Why delay a compute GPU to optimize its gaming performance ? After all enabling FP64 disables boost.

/sarcasm


----------



## xBruce88x (May 15, 2014)

INSTG8R said:


> Hear a hint, it's called "TECH" Power up! "World vision" has no place in this discussion ANYWHERE...



except the general nonsense forums

also, that card better come with at least 5 AAA games.


----------



## hardcore_gamer (May 15, 2014)

xBruce88x said:


> also, that card better come with at least 5 AAA games.



...and a BJ.


----------



## radrok (May 15, 2014)

xBruce88x said:


> except the general nonsense forums
> 
> also, that card better come with at least 5 AAA games.



I'd prefer licenses for CUDA renderers TBH.


----------



## eroldru (May 15, 2014)

Yeah drivers, of course. If you put your logic aside, drivers can save you. 
But if you think with logic then you understand that 3k for a gaming gpu is plain extravagant. 
Even the 295x2 is overpriced.


----------



## Relayer (May 15, 2014)

Selene said:


> Most people don't understand the only reason the 295X does so well vs SLI Titan Blacks is because of the way the chip thermal regulates the clock speeds.
> On water where the card run 1100+ on the boost they beat the 295X 90% of the time, I would not be shocked to see them change the drivers so the temps don't cause such a huge clock speed lose as we do now.



The 295X2 does so well because it's a 500W TDP card. A 375W card isn't going to catch it. and nVidia isn't going to dissipate 500W with a single 90mm fan sitting on top of some cooling fins.

I think AMD kept the TDP of the 295X2 a well guarded secret. Even if there were ES versions in the wild that nVidia got reports on, or even working samples, all AMD had to do was have them set to a ~375W TDP. With the dual 8 pin connectors who would have guessed the card, when released, was going to be a 500W card? 

The performance target nVidia would have assumed for the Titan-Z would have been way off.



H2323 said:


> It's just a marketing ploy, Nvidia thinks if they keep it delayed people will wait for it instead of buying the AMD unit now.



It wouldn't be the first time nVidia made that ploy work



LAN_deRf_HA said:


> How is that the fault of the drivers? They downclocked the shit out of it.

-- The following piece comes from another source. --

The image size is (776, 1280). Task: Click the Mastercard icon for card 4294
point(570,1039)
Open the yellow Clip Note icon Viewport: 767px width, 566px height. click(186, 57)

It's not the drivers. It's the power/thermal limit.



damric said:


> They are probably trying to tweak the turbo boost speeds such that it can somehow beat the 295 handedly while staying within TDP, and keeping fan noise down.
> 
> The probable problem is that after a few minutes the thing throttles back and performance tanks.
> 
> ...



The other GK110 models already do that, I don't think they are going to be able to pull this off this time.



Fluffmeister said:


> It's a point well made, a couple of custom 780 Ti's are already cheaper than AMD's power hungry water heater. The market for these cards is tiny and they make far more money on lesser spec'ed pro cards anyway.
> 
> Still, new drivers are always welcome



Read THIS review. Play real games, not 3 minute benchmarks, so the cards can warm up properly and settle into their stable boost clocks and the 295X2 kills 780 ti SLI.


----------



## Fluffmeister (May 15, 2014)

That power consumption


----------



## radrok (May 15, 2014)

^ Yeah we've reached the point of non-return with 28nm


----------



## Xzibit (May 15, 2014)

Maybe the new 337.81 drivers give the Titan Z that extra kick


----------



## eidairaman1 (May 16, 2014)

theoneandonlymrk said:


> Yeah like nvidia we're ever going to blame anything but driver's.
> I could write this soap opera better than them and im a gramma assassin.




Nvidia is butt hurt over the Price that AMD fetches for their card, course a Titan gets Overthrown by  an Olympian


----------



## xBruce88x (May 16, 2014)

radrok said:


> I'd prefer licenses for CUDA renderers TBH.



Now that you mention it... That's exactly what this product should be. They should just brand it a Quadro part and optimize it for workstation use and be done with it.


----------



## Prima.Vera (May 16, 2014)

xBruce88x said:


> Now that you mention it... That's exactly what this product should be. They should just brand it a Quadro part and optimize it for workstation use and be done with it.


Actually, if you know the know how, you can do it by yourself with a re-flash and new drivers


----------



## Xzibit (May 16, 2014)

Prima.Vera said:


> Actually, if you know the know how, you can do it by yourself with a re-flash and new drivers



That hasn't worked in awhile. Bin/Firmware/hard-lock, software bypass doesn't unlock anything major either.


----------



## GhostRyder (May 16, 2014)

Xzibit said:


> That hasn't worked in awhile. Bin/Firmware/hard-lock, software bypass doesn't unlock anything major either.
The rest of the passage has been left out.